Comment 19 ady 2023-07-31 02:57:38 UTC
From:
* https://lists.oasis-open.org/archives/office-comment/202303/msg00003.html

From the original ODF 1.3:
"
If DataSource is a one-dimensional column vector, Column is optional 
or can be omitted as an empty parameter (two consecutive ;; 
semicolons). If DataSource is a one-dimensional row vector, Row is 
optional, which effectively makes Row act as the column offset into the 
vector, or can be omitted as an empty parameter (two consecutive ;; 
semicolons).
"

It was suggested (by Eike) to change it to:
"
If DataSource is a one-dimensional column vector, Column is optional 
or can be omitted as an empty parameter (two consecutive ;; 
semicolons). If DataSource is a one-dimensional row vector, Column is 
optional, which effectively makes Row act as the column offset into the 
vector, or can be omitted as an empty parameter (two consecutive ;; 
semicolons).
"

The difference is in one word, changing only one of the "Row" to one "Column".

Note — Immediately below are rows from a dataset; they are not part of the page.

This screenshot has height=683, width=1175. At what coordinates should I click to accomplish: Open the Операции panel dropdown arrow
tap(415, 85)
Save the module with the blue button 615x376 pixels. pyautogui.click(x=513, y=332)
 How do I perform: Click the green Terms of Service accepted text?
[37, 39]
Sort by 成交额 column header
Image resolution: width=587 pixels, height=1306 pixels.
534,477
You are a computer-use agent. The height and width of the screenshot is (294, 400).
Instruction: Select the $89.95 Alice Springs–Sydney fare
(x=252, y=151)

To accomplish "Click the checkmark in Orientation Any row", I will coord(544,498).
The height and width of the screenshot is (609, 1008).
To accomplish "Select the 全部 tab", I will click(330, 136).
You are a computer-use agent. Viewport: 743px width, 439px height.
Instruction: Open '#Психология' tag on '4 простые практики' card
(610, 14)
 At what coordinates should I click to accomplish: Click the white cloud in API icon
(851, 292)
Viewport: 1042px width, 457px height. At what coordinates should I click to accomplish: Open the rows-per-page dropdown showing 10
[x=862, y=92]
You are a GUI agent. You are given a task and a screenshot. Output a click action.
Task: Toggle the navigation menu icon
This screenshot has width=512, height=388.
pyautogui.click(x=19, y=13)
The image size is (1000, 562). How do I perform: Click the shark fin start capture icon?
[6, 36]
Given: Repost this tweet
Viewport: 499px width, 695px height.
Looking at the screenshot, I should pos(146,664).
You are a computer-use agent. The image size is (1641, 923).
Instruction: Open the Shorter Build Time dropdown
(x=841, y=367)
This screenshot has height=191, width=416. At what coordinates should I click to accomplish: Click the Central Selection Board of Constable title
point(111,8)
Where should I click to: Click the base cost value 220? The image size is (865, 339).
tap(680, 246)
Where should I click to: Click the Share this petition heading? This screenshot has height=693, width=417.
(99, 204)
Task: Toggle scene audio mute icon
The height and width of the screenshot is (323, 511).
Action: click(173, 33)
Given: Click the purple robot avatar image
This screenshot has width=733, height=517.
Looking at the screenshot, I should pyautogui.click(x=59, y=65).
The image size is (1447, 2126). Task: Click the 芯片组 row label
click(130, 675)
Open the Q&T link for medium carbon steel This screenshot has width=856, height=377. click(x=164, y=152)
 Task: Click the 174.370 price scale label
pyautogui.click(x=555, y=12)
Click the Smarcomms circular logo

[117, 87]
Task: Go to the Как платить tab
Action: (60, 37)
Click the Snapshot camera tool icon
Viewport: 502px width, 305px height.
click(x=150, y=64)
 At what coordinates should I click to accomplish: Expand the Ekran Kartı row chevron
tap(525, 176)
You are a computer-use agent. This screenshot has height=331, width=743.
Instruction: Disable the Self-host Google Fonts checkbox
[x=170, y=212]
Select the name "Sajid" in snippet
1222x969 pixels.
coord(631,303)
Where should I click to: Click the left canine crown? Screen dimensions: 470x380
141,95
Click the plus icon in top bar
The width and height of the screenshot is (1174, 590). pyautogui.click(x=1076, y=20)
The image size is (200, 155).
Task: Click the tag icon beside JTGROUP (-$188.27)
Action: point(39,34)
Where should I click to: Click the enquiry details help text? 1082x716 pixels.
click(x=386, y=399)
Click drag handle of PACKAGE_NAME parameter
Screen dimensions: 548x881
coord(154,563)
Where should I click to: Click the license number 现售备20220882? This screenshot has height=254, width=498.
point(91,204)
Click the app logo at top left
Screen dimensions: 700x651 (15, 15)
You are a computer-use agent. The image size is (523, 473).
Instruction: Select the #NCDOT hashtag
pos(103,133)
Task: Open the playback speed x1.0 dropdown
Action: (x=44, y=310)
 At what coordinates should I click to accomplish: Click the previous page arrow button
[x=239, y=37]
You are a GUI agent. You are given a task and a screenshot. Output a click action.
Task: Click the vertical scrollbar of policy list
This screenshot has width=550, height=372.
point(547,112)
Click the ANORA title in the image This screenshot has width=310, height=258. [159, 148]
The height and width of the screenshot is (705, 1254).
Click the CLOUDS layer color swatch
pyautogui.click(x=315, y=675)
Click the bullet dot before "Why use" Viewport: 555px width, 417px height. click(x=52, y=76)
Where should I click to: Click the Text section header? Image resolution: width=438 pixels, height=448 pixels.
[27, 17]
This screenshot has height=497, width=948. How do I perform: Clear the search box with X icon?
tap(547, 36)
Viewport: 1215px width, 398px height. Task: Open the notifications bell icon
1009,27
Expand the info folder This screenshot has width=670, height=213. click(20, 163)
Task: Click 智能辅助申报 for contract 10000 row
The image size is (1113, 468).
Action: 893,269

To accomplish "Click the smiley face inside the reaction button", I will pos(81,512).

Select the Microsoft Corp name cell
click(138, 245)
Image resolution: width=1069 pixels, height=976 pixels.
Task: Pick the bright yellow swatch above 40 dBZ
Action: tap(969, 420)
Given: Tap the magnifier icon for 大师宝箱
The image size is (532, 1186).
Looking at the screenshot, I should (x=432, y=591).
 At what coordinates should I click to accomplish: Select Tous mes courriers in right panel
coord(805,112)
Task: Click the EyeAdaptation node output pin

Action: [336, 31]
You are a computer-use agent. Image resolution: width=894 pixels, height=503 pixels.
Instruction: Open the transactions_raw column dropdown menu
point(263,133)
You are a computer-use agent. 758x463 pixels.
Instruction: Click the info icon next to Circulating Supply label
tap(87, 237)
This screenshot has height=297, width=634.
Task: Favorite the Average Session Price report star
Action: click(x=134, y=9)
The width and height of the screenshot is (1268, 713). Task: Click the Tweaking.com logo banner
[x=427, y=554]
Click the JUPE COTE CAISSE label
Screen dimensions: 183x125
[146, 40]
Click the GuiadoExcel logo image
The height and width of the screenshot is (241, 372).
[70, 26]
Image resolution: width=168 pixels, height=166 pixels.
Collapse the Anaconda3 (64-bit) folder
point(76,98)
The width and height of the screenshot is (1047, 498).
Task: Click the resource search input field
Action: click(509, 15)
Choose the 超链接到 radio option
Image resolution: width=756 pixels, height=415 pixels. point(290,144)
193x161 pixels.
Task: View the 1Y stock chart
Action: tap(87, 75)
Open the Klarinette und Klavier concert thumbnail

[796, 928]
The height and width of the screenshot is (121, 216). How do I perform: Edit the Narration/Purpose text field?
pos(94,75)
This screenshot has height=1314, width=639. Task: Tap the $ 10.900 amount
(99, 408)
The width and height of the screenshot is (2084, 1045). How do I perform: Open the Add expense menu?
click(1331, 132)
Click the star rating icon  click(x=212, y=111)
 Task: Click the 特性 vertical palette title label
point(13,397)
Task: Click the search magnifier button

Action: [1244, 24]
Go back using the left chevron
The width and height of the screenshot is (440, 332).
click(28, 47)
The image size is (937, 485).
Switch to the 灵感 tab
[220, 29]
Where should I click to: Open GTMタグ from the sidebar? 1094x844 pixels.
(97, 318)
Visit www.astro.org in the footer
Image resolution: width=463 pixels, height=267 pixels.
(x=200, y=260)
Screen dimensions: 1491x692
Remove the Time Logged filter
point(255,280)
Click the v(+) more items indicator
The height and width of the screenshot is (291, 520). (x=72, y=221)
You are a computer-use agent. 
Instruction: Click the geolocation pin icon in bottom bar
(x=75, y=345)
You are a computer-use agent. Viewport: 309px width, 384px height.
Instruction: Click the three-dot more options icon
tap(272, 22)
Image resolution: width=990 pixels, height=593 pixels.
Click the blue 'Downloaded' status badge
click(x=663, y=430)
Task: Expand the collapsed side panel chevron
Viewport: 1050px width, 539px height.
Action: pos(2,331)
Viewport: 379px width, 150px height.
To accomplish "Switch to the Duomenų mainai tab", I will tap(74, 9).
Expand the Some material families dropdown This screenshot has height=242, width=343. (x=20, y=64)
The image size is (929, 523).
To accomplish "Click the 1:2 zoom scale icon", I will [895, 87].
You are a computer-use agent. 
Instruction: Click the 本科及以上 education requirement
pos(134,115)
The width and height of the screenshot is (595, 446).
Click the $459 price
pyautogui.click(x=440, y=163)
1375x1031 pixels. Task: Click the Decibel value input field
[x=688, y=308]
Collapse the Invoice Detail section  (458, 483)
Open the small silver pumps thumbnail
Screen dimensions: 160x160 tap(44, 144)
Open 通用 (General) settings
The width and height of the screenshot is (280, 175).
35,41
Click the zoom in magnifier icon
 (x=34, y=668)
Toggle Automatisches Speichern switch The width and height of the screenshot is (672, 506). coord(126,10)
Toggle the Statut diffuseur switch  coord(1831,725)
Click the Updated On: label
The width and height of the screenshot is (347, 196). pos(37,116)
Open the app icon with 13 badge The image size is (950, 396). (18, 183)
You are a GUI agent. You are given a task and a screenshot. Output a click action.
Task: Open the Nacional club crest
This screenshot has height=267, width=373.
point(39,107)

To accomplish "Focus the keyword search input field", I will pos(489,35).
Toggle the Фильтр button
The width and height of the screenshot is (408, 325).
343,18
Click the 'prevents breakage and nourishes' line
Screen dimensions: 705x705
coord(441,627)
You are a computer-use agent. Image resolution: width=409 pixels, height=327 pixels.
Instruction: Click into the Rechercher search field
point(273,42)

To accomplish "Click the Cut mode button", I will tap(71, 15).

I cannot be sure, but I think the suggestion was misinterpreted, considering the similarities of the different paragraphs / sentences.


From the Issue Tracker 4143 (and 4144):
* https://issues.oasis-open.org/browse/OFFICE-4143

* https://lists.oasis-open.org/archives/office/202303/msg00015.html

Quote:
"
*Patrick:*  Andreas - not clear what 3rd paragraph is trying to say or it is saying the same thing as the second paragraph.

*Patrick:*  Andreas - third paragraph is wrong but the solution is to get rid of it.

*Patrick:*  Regina - agrees we can delete third paragraph

*Patrick:*  Create issue for formula - 6.14.6 Index, Eike reporting, delete third paragraph entirely

*Patrick:*  Regina - Eike's suggestion isn't correct, so just delete third paragraph

*Patrick:*  Svante agrees

*Patrick:*  Patrick to: Create issue for formula - 6.14.6 Index, Eike reporting, delete third paragraph entirely

*Patrick:*  by consent
"

This ended with the complete deletion of the quoted paragraph.
Comment 20 Eike Rathke 2023-07-31 09:49:27 UTC
That third paragraph is of explanatory nature; the function's syntax is tricky, it indeed tried to (wrongly) explain the second paragraph, if they think the paragraph is not needed, shrug..
Comment 21 ady 2023-07-31 11:18:17 UTC
(In reply to Eike Rathke from comment #20)
> That third paragraph is of explanatory nature; the function's syntax is
> tricky, it indeed tried to (wrongly) explain the second paragraph

The 3rd paragraph _was_ wrong; but it is not clear to me why Regina thinks that the suggested correction is/was also wrong (so, instead, the paragraph was deleted).


@Regina,

If the suggested correction was wrong, then what would had made this "explanatory" paragraph correct?

If the suggested correction was wrong, we (would) have to wonder whether the INDEX() function is now correct (in LO). Will there be interoperability problems (at some point)?